Mais uma vez, o que encantava Jacqueline, lembra, era estar à frente da transformação do setor. “O desafio que ele trazia naquela época era algo que me motivava. É um combustível muito bacana para mim: fazer o mercado de aviação crescer de um lado, e fazer com que mais pessoas tenham a oportunidade de voar, do outro.”
Jacqueline encara os próximos anos do setor de aviação como promissor, apesar das consequências negativas da pandemia. “O segmento foi bastante afetado, mas o principal desafio ainda é inovar e renovar, com foco na experiência do cliente. Acho que esse tem sido meu grande objetivo na United: como inovamos o business e quebramos o status quo de maneira que faça sentido para o negócio e seja relevante para o cliente? É isso que quero fazer. Gosto de desafiar o status quo mesmo.”
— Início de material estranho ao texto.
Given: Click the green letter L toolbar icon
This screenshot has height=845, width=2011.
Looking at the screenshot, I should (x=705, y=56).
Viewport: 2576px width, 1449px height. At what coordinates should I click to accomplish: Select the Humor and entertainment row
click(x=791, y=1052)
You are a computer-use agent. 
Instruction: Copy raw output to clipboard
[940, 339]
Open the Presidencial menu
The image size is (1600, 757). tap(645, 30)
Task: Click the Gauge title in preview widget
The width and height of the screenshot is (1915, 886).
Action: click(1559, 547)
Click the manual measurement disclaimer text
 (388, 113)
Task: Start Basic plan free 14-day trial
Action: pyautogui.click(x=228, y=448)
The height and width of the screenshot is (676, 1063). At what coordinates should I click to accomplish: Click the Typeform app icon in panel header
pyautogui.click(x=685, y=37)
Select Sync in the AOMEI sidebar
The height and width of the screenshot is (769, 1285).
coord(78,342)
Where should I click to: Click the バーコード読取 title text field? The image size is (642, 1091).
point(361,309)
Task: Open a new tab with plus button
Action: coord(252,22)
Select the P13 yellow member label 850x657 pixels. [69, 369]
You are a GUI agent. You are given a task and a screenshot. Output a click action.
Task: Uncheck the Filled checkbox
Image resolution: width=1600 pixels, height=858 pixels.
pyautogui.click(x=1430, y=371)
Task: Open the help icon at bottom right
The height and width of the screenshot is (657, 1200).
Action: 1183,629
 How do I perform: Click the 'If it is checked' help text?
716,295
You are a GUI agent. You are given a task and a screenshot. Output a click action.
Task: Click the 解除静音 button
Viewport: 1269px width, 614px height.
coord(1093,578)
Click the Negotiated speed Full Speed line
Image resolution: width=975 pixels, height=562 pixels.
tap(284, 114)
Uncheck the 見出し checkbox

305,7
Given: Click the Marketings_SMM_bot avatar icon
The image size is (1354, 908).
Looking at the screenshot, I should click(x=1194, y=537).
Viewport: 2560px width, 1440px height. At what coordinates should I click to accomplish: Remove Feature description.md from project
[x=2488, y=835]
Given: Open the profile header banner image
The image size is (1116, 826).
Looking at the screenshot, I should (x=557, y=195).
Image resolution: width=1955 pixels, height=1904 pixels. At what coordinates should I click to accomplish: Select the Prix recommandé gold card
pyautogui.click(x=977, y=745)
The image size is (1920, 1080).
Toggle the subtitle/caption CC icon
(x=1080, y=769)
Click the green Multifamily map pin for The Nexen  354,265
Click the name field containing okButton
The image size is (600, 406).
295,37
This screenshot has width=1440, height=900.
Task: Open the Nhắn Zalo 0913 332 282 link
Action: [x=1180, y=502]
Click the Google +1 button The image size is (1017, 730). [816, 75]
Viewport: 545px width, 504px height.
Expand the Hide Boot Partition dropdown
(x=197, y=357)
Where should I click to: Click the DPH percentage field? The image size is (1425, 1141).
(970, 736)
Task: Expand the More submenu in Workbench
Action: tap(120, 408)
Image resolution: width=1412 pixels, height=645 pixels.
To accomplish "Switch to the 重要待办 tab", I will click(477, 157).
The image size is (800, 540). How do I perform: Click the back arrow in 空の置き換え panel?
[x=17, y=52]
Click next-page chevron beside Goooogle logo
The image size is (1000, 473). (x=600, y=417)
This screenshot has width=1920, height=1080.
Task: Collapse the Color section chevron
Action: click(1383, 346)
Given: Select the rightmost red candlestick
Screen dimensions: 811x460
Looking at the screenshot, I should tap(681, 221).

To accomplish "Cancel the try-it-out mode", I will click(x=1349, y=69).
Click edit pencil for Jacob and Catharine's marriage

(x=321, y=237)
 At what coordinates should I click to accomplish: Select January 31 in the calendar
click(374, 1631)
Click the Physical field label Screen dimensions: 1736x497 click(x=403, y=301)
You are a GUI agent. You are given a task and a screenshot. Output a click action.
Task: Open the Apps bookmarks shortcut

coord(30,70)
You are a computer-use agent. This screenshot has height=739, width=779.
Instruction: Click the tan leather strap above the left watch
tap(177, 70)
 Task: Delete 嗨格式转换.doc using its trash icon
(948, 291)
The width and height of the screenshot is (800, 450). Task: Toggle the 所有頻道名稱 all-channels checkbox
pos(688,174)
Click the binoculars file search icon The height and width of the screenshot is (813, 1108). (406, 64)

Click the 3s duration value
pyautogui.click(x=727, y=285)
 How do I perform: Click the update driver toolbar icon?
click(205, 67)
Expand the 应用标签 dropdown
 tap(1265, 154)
A executiva também quer desbravar mais a atuação em sustentabilidade, visto que o setor de aviação comercial é responsável por mais de 2% das emissões globais de gás carbônico. “Nossa visão é nos tornar mais sustentáveis. Estamos estruturando nosso negócio a partir disso, e é um grande investimento. Não temos um pilar separado de sustentabilidade, porque ela é nossa base. Não é só comprar SAF [Sustainable Aviation Fuel, o combustível sustentável de aviação], mas mobilizar toda a companhia a partir disso, em grandes e pequenas ações.”